- **ЦИТИРУЕМЫЙ ОТРЫВОК**
%%

Когда Ан. К. поворачивал голову, видно было, что на затылке у него совершенно молодые, крепкие, короткие, бойкие, неседые волосы, а ухо не маленькое, но изумительно деталированное.
…Говорил он низким баритоном, не давая полной силы голосу. Фразу строил, как писал: облюбовывая каждое слово, как бы желая отдать острое свое слово собеседнику, и скептически проверяя впечатление.
Одет он был с щепетильной внимательностью истого денди и с любовью к удобству и роскоши, проглядывавшей даже сквозь строгий этикет черного сюртука.
…Редкой пленительности был он собеседником, и под каждым словом, за каждым мнением чувствовался у него прочный базис глубоко самостоятельной и непрерывной духовной жизни. Детской незлобивостью смягчались самые злые его оценки. Выдвигал он их осторожно, дальновидно подготовляя дорогу, но, выдвинув, заканчивал победу метким словом, неожиданно ярким сравнением.
Эпической силы образ остался у меня от Ан. К. после первой же встречи. Поражала в этом образе его совершенная округленность, полнейшая законченность, цельность в самом себе, монолитность…Решал Ан. К. бесповоротно. Слово его было кремень. Силой морального своего авторитета противостоял он разнообразнейшему натиску впечатлений, шедших из Руси и с Запада. Мне неизвестно другого такого средоточия художественной жизни, на протяжении сорока лет хранившего свое единство. Какова же вера в правду, в силу искусства была у этого человека, если он жил молча? Поистине не оскудевает богатырями красота русская!» (С. Городецкий. Жизнь неукротимая).

%%

- **ЗАДАНИЯ**
a - Ответьте по отрывку об Ан. К. на вопросы:
(i) Каким голосом говорил Ан. К.?
(ii) Какой сюртук был на нем?
(iii) На протяжении скольких лет хранило свое единство средоточие художественной жизни, о котором говорит автор?
b - Согласуются ли с отрывком об Ан. К. следующие утверждения? На каждое ответьте «да» или «нет» и приведите решающие слова из отрывка.
(i) Ан. К. говорил, не сдерживая силы голоса.
(ii) Волосы на затылке у Ан. К. были седыми.
(iii) Самые злые оценки Ан. К. смягчались детской незлобивостью.
c - Подхватите отрывок об Ан. К. и продолжите его с того места, где он заканчивается.

- **ПРЕДОСТАВЛЕННЫЙ МАТЕРИАЛ**
%%

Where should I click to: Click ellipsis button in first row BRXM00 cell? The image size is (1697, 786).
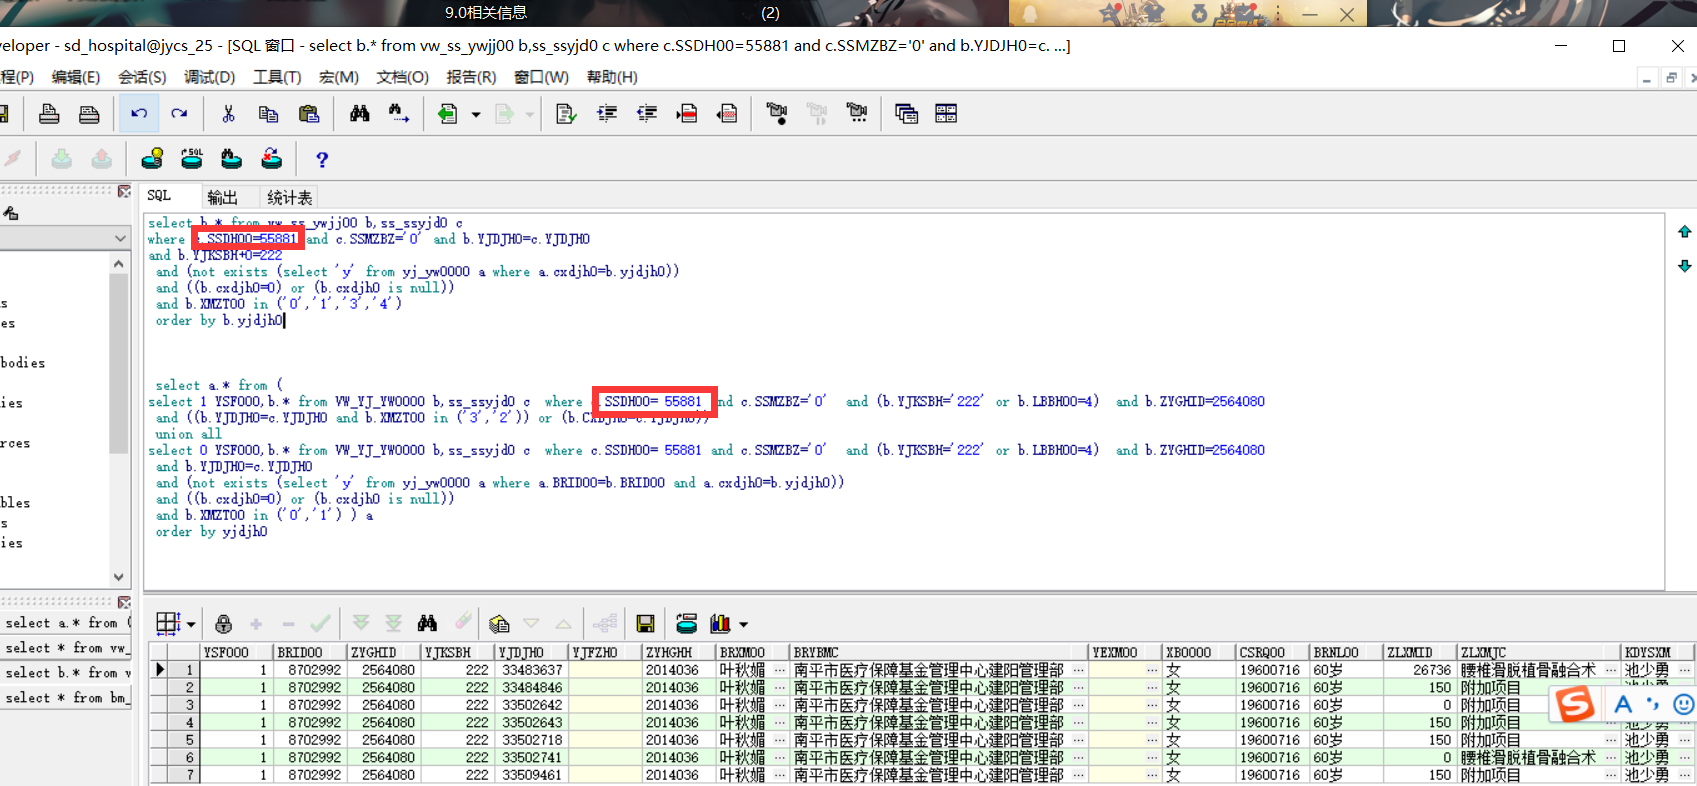[x=779, y=670]
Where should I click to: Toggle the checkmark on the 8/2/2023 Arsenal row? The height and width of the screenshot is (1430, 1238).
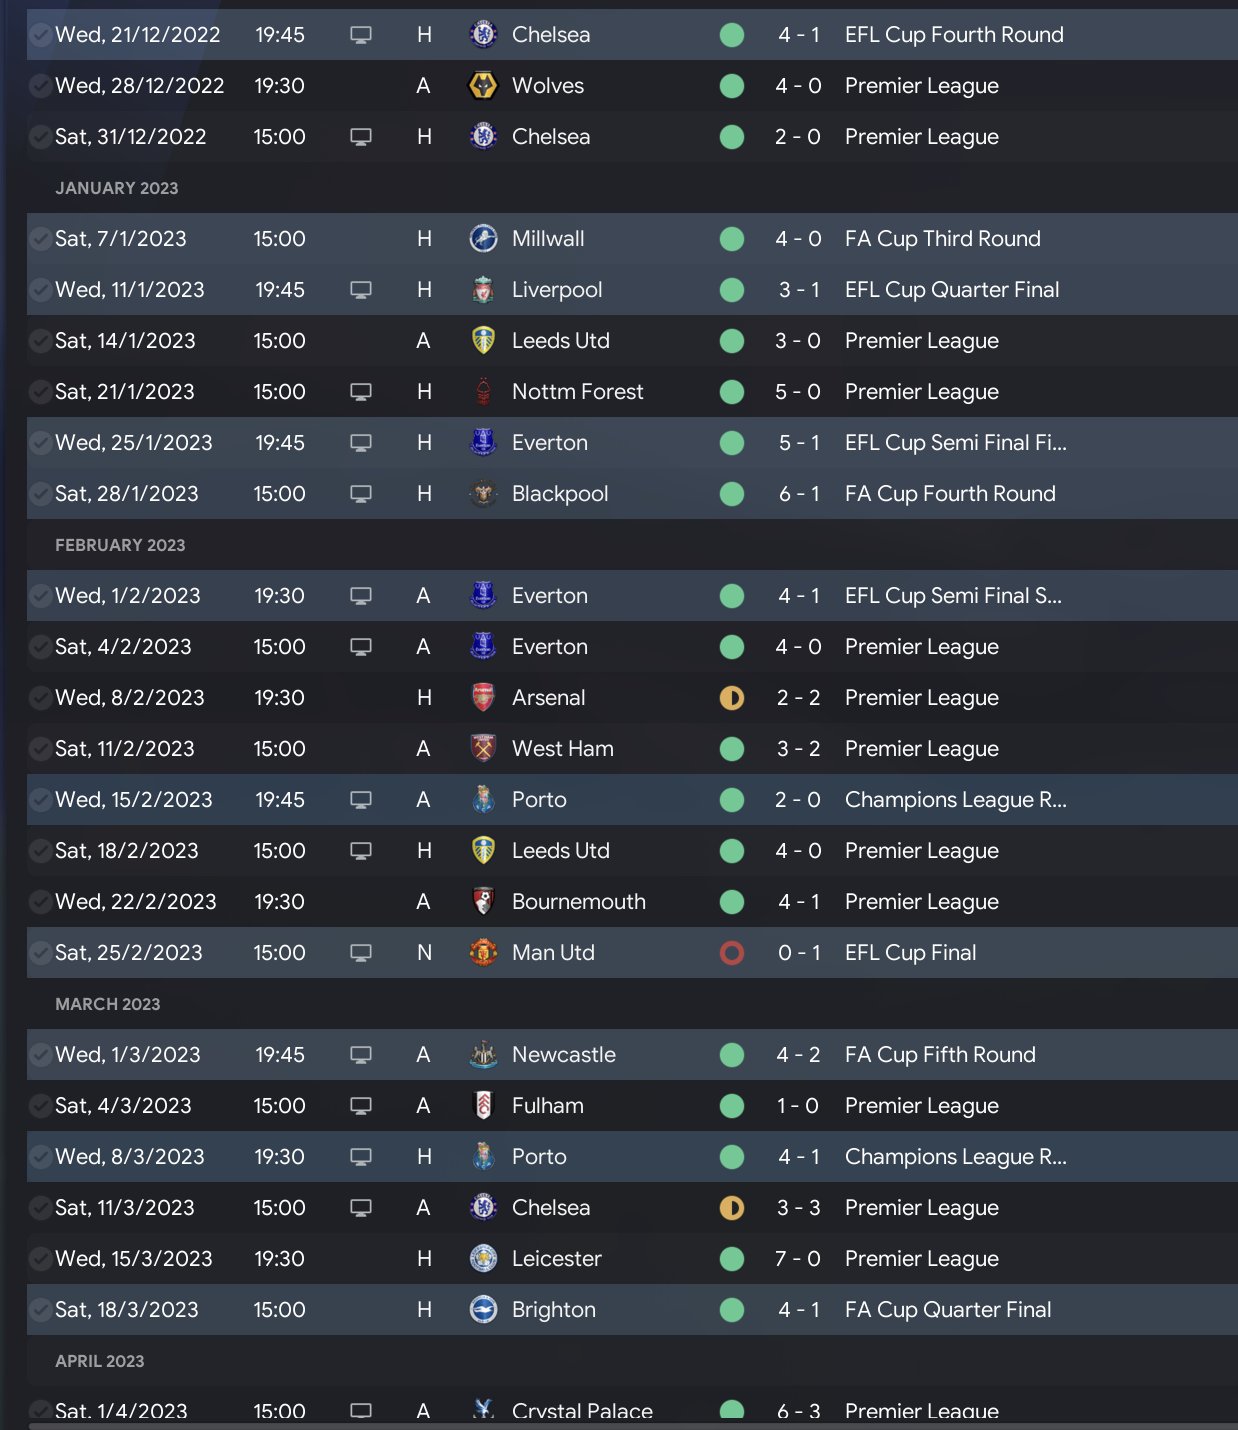click(40, 698)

%%

- **ОТВЕТЫ К ЗАДАНИЯМ**
a -
(i) Низким баритоном.
(ii) Черный.
(iii) Сорок лет.

b -
(i) Нет: «Говорил он низким баритоном, не давая полной силы голосу».
(ii) Нет: «на затылке у него совершенно молодые, крепкие, короткие, бойкие, неседые волосы».
(iii) Да: «Детской незлобивостью смягчались самые злые его оценки».

c -
М
МАЗУРКЕВИЧ Владимир Александрович
30.9(12.10).1871 – 19.2.1942
Поэт, драматург. Публикации в журналах «Новое время», «Стрекоза», «Нива», «Огонек», «Вестник Европы» и др. Сборники стихов «Стихотворения» (СПб., 1900), «Монологи и поэмы» (СПб., 1903), «Старые боги» (СПб., 1913). Многие стихи были известны как романсы («Дышала ночь восторгом сладострастья…» и др.). Пьесы «Наполеон после Бородина», «Фальшивая нота», «Князь мира сего» и др. Умер во время блокады Ленинграда.
«Среди моих скучных и сонных геморроидальных сослуживцев оказался один жизнерадостный молодой человек Мазуркевич, круглолицый и румяный, с эспаньолкой и в золотом пенсне со шнурком, хохотун и анекдотист и вдобавок стихотворец – совсем роза среди чертополоха. (Злые языки говорили, что это он автор стишков на шоколадных этикетках, вроде: „Как и русский, так и эст шоколад охотно ест“.) Этот добродушный весельчак скоро познакомился со мной (я упорно держался в стороне от всех), и я узнал от него, что он постоянный сотрудник „Шута“. От скуки я раз не утерпел и нарисовал в карикатурном виде одного из чиновников. Мазуркевич подглядел карикатуру, и ему пришла блестящая мысль делать вместе со мной еженедельную страницу в „Шуте“ – „не-дельные (это казалось, вероятно, ужасно остроумно) наброски“, – и стал меня соблазнять верным заработком. И увы, как меня ни коробило сотрудничество в этом пошловатом издании, я скрепя сердце согласился» (М. Добужинский. Воспоминания).
МАККАВЕЙСКИЙ Владимир Николаевич
1853, по другим сведениям 1891–1920
Поэт, переводчик. Публикации в альманахе «Аргонавты» (Киев, 1914), в сборнике «Гермес» (Киев, 1919). Стихотворный сборник «Стилос Александрии» (1918).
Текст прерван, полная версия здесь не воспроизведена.